I think that an astute Medical Coordinator or Benifits Manager at Apple may want to sieze on the oppurtunity created by the Steve Jobs health situation and implement a corporate initiative to encourage live donor donations from healthy Apple employees to other Apple employees in need of transplants (FYI - therefore, this would work for kidney donations, bone marrow donations, and partial liver donations, depending on transplant center policy.)
Three previous blog posts linked to here, here, and here discuss various statutory laws that decrease the ability to increase the quantity of organs availible for transplantion along with a few of my ideas to improve the situtation including intra-company live donor donation programs.

Thursday, January 6, 2011

Do You Really Want Government In Charge of Healthcare?

An article by the AP linked to here regarding Arizona reducing its Medicaid coverage and the probable death of a second person as a result of it is mind-boggling and anger inducing for many reasons.
The travesty of this extends to the hospital system in Arizona - do they not have charity care? And what are the procedures at the organ distribution organization in Arizona - do they deny organs to people without insurance because of insurance status because they are worried about organ rejection if the patient cannot afford the expensive anti-rejection medicine?
And if what I surmised above is correct, what about the docs/hospital execs that have connections to pharmaceutical companies through reps - could no deal be quickly put together to have one of the pharmaceutical companies provide charity medication to this person?
And no family, good Samaritans, or friends to pitch in?
This makes me sick!

I'm in a hurry so I have to continue later, but I sense that the government through the Medicaid program is creating economic phenomenon of crowding out the market for charity medical care not only in Arizona, but throughout the country.
Hospitals, doctors, pharmacies, etc. are used to at least being able to collect some level of reimbursement from Medicaid so why bother to give anyone free care - even if the patient will end up dead as a result of this inaction!

Monday, January 3, 2011

First Successful Organ (Kidney) Transplant Donor Dies 56 Years Later; Brother Survived for 8 Years

The following press release was taken in its entirety from a box that popped up when I went on the American Society of Nephrology's website today. Basically, a brother donated his kidney to his brother and the brother who received the kidney lived for 8 more years, an unbelievable success for the world's first recorded successful organ transplant. This reminds us that the courageous people who challenge the status quo and don't accept so-called medical realities and, as a result, improve medicine and human progress for all mankind.
Although, I have a feeling Mr. Ronald Lee Herrick might have said he was just doing what any other brother would do to keep alive his sibling or family member - just about anything he could do.
Death of Mr. Ronald Lee Herrick, Pioneer Transplant Donor

Ronald Lee Herrick died Monday, December 27, 2010, at age 79, in Augusta, Maine.

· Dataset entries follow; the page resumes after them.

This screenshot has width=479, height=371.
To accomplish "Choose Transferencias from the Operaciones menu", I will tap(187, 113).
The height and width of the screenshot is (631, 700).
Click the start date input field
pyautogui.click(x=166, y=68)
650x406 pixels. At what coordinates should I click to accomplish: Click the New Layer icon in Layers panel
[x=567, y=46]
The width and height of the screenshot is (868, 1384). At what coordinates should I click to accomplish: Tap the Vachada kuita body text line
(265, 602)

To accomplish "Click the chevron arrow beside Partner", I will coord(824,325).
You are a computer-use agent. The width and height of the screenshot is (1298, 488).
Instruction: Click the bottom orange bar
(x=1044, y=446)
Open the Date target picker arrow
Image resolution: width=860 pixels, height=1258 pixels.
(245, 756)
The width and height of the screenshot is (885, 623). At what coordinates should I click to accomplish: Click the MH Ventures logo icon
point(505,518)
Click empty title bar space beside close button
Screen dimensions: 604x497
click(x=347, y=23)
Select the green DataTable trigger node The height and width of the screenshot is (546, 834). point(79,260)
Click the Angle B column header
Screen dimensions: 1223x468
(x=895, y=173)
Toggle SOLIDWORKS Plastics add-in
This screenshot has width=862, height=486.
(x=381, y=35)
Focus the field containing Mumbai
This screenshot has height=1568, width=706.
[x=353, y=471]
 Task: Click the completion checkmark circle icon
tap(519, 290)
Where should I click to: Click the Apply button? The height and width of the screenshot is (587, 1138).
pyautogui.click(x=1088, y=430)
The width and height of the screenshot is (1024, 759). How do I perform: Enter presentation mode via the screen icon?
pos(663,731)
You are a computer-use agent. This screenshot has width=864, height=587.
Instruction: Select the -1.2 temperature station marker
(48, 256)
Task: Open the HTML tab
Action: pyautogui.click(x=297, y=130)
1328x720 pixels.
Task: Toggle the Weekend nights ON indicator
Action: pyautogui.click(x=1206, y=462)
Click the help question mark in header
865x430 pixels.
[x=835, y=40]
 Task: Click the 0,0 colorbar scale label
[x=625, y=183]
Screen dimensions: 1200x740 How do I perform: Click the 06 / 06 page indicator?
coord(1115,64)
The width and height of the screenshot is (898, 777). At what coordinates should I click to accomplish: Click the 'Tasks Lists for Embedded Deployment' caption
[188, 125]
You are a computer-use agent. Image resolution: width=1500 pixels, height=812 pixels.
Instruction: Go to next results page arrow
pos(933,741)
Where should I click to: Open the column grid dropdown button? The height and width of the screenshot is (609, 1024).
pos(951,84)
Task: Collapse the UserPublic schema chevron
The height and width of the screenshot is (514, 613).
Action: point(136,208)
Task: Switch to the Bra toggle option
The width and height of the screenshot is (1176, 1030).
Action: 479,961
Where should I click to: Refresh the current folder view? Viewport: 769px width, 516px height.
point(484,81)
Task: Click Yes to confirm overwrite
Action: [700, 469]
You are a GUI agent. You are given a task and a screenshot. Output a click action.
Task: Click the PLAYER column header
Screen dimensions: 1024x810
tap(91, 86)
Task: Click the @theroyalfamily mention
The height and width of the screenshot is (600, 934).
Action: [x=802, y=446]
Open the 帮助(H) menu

Mr. Herrick, a math teacher for almost four decades, donated his kidney to his twin brother, Richard, on December 23, 1954, in what is recognized as the world's first successful organ transplant. Ronald's courageous act helped change the face of medicine by advancing development of the field of organ transplantation. This revolutionary surgery took place 56 years ago at what is now the Brigham and Women's Hospital and was performed by Dr. Joseph E. Murray. Dr. John Merrill, one of the founders of the discipline of Nephrology and chief of the Renal Division at the Brigham, was a member of the team caring for transplant recipients including Mr. Herrick.

Receiving a kidney from his brother allowed Richard to live an additional eight years. The American Society of Nephrology gratefully acknowledges Mr. Herrick's major contribution to medicine.